H43H-1624
Remote Sensing of Soil Moisture based on Dynamic Vegetation Scattering Properties for AMSR sensors
Thursday, 17 December 2015
Poster Hall (Moscone South)
Jinyang Du1, John S Kimball2 and Lucas A Jones2, (1)University of Montana, Numerical Terradynamic Simulation Group, Missoula, MT, United States, (2)University of Montana, Numerical Terradynamic Simulation Group, College of Forestry & Conservation, Missoula, MT, United States
Abstract:
Accurate mapping of soil moisture and its spatial-temporal variations are of great significance to scientific studies on global water, energy and carbon cycles as well as operational applications including flood and drought monitoring, water resources management and crop yield forecasts. An approach for deriving volumetric soil moisture using satellite passive microwave radiometry from the Advanced Microwave Scanning Radiometers AMSR-E and AMSR2 was developed in this study.
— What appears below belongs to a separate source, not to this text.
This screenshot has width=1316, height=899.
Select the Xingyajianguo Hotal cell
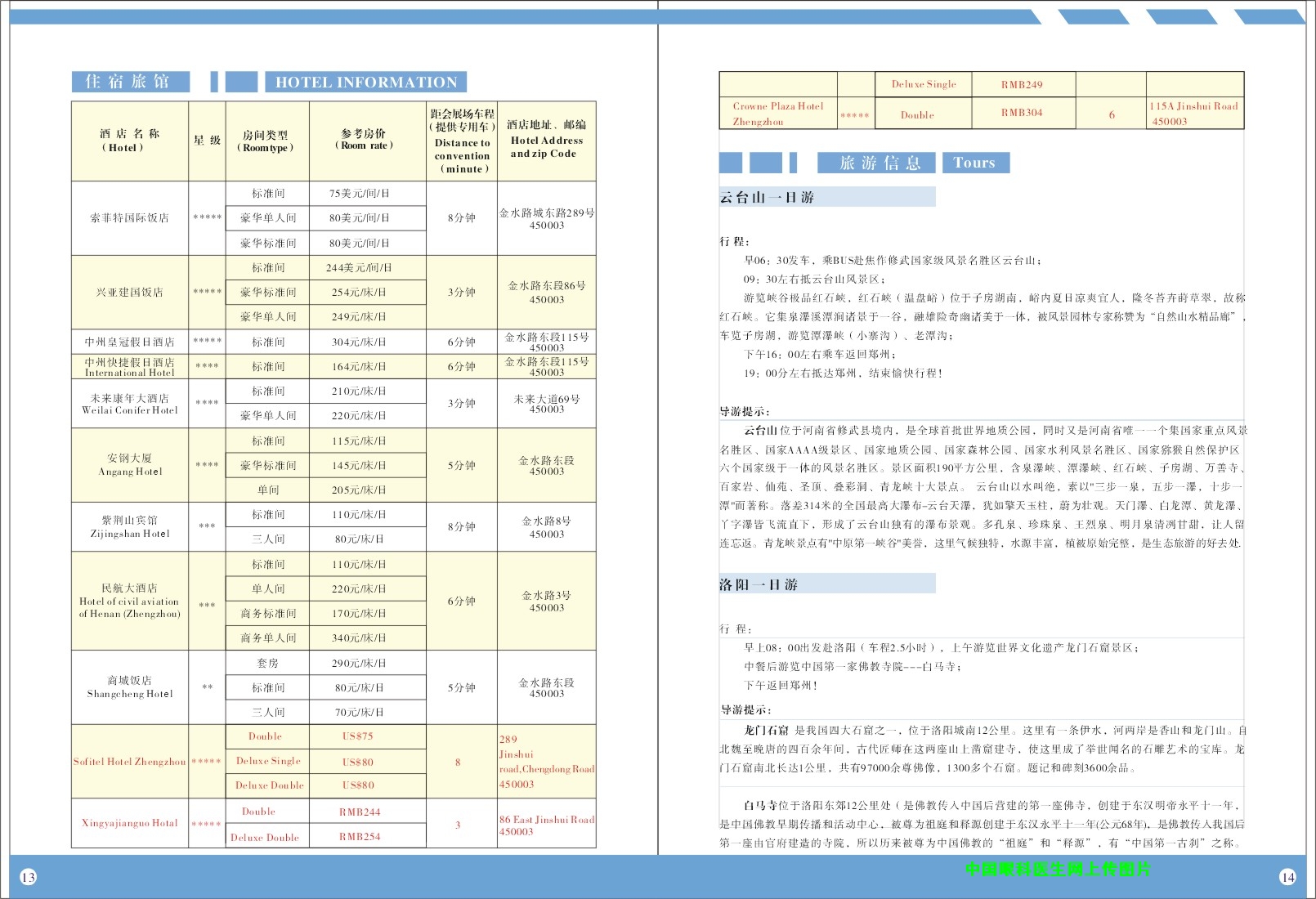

The algorithm adopts a weighted averaging strategy for soil moisture estimation based on a dynamic selection of empirically determined vegetation single-scatter albedo values. The resulting soil moisture retrievals demonstrate more realistic global patterns and seasonal dynamics relative to the baseline University of Montana (UMT) soil moisture product. Quantitative analysis of the new approach against in situ soil moisture measurements over four global study regions also indicates significant improvement over the baseline algorithm, with coefficients of determination (R2) between the retrievals and in-situ measurements increasing by approximately 16.9% and 41.5% respectively; and bias-corrected RMSEs decreasing by about 25.0% and 38.2% for respective ascending and descending orbital data records. Initial comparisons between soil moisture retrievals from AMSR2 and SMAP indicate coherent global and seasonal patterns.